The resilient Brett Favre then led a very balanced drive for the Packers, going 73 yards mostly thanks to short passes to Charlie Joiner and Jerry Rice. The drive was capped off by a 1 yard plunge up the middle by Roger Craig. Once again, Green Bay led 20-17.
The rest of the third quarter would go by without much offense, as the defenses held strong and were able to neutralize the running games of both teams, forcing 3rd & long situations.
With about 7 minutes remaining in the 4th quarter, Munoz and Gonzalez were able to seal the left edge for Emmitt Smith, who was able to avoid a blizting Green Bay linebacking corps, and juked out the last man in his way, Larry Wilson to go in for a 64 yard score. But on the extra point attempt, Merlin Olsen made his presence felt by blocking the extra point and holding the San Diego lead to just 3.
With 4 minutes remaining in the game, Brett Favre was in his favorite situation. He had led teams back countless times before, and started the drive off scorching, completing 2 passes to Jerry Rice, 2 to Bobby Mitchell, and another to John Mackey for a total of 44 yards. The ball was at the San Diego 33 when the whistle for the two minute warning blew. The game looked to be destined for at least overtime, barring disaster for the Packers. Favre, being the gun-slinger he is, tried to fit the ball into a very tight spot, intending the pass for Jerry Rice in the end-zone.

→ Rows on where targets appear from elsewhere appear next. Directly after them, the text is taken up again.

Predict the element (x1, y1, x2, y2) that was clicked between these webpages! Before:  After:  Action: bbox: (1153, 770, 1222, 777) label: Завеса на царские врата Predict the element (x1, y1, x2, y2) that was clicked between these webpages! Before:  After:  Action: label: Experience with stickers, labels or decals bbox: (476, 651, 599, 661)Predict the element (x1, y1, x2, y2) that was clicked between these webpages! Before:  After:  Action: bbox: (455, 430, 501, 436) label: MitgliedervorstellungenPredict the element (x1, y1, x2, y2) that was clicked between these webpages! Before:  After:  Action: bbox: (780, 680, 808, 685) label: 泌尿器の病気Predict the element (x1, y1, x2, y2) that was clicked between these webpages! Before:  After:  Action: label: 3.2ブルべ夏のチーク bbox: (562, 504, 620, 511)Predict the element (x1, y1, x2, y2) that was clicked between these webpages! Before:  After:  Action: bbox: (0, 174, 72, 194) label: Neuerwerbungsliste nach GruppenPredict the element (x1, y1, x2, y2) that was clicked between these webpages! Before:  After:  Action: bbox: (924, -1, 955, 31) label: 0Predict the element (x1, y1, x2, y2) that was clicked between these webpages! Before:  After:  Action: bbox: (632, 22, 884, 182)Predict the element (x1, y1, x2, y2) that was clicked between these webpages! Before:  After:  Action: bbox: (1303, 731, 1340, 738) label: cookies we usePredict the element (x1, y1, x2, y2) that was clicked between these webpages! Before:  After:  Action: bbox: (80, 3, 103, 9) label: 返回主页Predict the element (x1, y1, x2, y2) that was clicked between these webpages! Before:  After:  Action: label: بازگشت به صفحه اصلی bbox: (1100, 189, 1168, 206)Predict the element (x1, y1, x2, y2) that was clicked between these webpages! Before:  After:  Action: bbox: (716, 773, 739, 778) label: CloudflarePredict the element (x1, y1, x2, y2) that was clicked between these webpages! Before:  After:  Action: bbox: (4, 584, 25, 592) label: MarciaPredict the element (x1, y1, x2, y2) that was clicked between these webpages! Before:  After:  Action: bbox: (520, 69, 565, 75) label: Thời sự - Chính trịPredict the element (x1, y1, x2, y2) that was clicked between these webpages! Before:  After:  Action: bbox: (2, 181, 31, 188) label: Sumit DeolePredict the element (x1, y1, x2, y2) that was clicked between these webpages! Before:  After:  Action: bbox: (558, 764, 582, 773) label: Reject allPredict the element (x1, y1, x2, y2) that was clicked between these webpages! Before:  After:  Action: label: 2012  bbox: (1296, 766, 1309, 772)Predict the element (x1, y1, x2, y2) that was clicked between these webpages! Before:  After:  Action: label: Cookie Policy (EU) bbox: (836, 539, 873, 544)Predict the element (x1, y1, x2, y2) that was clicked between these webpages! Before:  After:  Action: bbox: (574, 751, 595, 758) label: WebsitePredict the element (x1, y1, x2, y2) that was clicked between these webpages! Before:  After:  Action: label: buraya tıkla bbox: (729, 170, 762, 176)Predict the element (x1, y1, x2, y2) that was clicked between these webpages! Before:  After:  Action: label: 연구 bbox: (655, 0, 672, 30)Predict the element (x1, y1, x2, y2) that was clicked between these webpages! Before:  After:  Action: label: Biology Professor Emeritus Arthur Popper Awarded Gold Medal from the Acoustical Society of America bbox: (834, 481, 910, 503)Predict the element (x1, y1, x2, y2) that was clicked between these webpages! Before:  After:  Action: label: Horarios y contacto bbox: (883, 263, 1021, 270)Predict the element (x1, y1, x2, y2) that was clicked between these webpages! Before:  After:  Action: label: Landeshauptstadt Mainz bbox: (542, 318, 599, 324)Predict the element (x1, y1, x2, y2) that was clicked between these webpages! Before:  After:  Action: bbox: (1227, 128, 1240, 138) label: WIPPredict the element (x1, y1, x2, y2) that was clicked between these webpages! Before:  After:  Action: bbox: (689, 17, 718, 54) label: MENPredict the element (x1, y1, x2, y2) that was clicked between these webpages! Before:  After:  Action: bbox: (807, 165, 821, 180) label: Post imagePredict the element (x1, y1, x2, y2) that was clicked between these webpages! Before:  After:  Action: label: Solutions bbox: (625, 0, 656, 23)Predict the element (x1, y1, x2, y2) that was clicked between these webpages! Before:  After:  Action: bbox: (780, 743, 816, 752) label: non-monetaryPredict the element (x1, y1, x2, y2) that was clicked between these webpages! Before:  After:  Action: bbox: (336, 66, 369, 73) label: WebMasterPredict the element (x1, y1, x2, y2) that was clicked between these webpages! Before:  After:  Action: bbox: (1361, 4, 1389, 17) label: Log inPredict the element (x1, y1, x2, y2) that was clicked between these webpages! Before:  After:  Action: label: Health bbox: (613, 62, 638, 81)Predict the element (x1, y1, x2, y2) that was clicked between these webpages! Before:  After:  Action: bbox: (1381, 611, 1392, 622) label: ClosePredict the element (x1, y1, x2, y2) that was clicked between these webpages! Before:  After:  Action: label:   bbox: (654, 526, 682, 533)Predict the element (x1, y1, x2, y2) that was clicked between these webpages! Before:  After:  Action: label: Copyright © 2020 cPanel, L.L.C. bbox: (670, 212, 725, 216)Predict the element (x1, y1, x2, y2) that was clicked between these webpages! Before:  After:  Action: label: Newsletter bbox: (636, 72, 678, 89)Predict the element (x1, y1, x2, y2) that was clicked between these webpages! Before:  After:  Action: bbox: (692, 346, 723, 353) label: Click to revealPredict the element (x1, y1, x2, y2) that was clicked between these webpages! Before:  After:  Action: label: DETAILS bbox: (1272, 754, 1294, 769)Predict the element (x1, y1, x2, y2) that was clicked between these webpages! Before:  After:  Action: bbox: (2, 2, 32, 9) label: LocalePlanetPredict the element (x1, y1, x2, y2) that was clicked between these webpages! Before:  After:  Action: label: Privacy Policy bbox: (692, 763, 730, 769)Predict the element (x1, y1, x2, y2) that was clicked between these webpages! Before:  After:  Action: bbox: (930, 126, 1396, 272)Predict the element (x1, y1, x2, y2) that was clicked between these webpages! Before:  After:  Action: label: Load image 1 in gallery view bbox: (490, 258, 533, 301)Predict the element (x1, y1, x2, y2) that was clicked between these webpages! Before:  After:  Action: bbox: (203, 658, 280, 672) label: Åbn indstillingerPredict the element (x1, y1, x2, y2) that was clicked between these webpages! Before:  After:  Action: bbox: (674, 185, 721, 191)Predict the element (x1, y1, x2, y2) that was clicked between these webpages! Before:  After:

Ken Houston stepped right in front of Rice, and picked the ball off, essentially ending the game, and crushing the hopes for a Green Bay comeback.
The final score was 23-20, and despite being on the losing team Jerry Rice was named MVP of the game, putting in a tremendous effort which included 13 receptions for 156 yards and a touchdown.
San Diego will face Buffalo in the AFC Championship Game.